The University tied for 129th in the top tier in the U.S. News & World Report’s annual best colleges list, matching places with Arizona State University, Ohio University, the University of Cincinnati, the University of Kentucky and the University of Utah.
Last year’s ranking put the University at 135th.
The flagship campus of the LSU System came in behind nine of the 13 other Southeastern Conference universities. It beat out Mississippi State University, the University of Mississippi and the University of Arkansas.
U.S. News & World Report, a publisher of news and rankings, completes its annual college ranking by comparing the freshman retention rates, six-year graduation rates, number of classes with fewer than 20 students and students’ SAT/ACT scores. It groups schools into categories: National Universities, National Liberal Arts Colleges and Regional Universities and Regional Colleges.
The U.S. News & World Report placed the University in the National Universities category. According to their website, the University’s categorization is a result of its full range degrees and research opportunities because it grants a majority of its degrees in the arts and sciences.
LSU President F. King Alexander said Friday that while the University’s ranking pleased him, the measures that indicate real value in a university are absent from the U.S. News & World Report’s methodology. He is an advocate for college affordability and availability.
Alexander is a supporter of a different kind of rating system, and worked on the development of the White House College Scorecard released in 2013.
The White House College Scorecard was launched in February 2013, but some of the data it uses dates back as far as the 2010-2011 school year.

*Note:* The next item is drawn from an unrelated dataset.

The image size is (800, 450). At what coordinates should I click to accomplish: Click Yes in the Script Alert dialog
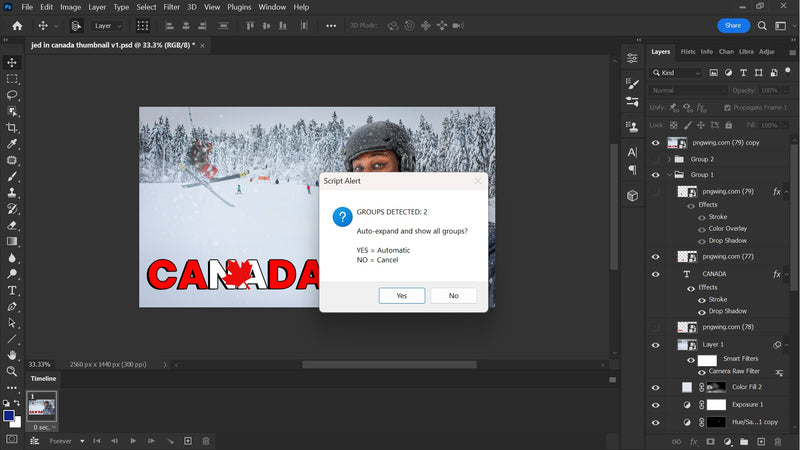401,296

According to its website, the White House College Scorecard takes into account graduates’
career earnings, loan defaults and indebtedness — a college’s affordability. However, U.S. News & World Report measures an institution’s overall quality as a measure in its
rankings of universities, according to its website.

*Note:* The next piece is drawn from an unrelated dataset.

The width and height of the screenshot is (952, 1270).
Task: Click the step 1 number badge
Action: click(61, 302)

The White House College Scorecard rates schools merits instead of ranking them. The Daily Reveille compiled the Scorecard’s data of all the colleges and schools in Louisiana and ranked them in February after the Scorecard’s release.
In The Daily Reveille’s findings, the University is the top in the state based on graduation rate, student loan default rates and overall cost per student to attend.

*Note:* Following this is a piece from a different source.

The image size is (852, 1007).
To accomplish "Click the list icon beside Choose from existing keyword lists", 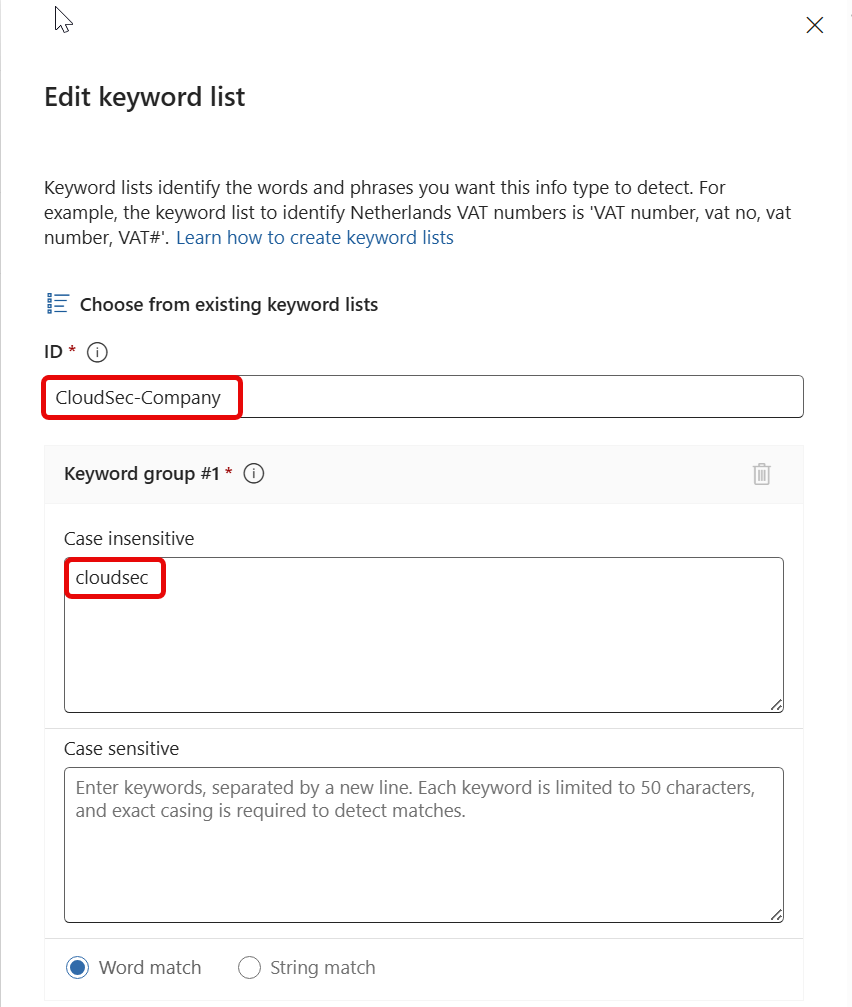I will [x=58, y=304].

On the U.S. News & World Report rankings, Tulane University came in at 54 — higher than every SEC school except Vanderbilt University and the University of Florida. Princeton University, another private institution, weighed in at number one.
Earlier this year, Alexander said these high rank of private institutions are a part of the “Northeastern Mentality,” a thought pattern where people
believe higher cost, exclusivity and higher average SAT/ACT scores are synonymous with higher quality.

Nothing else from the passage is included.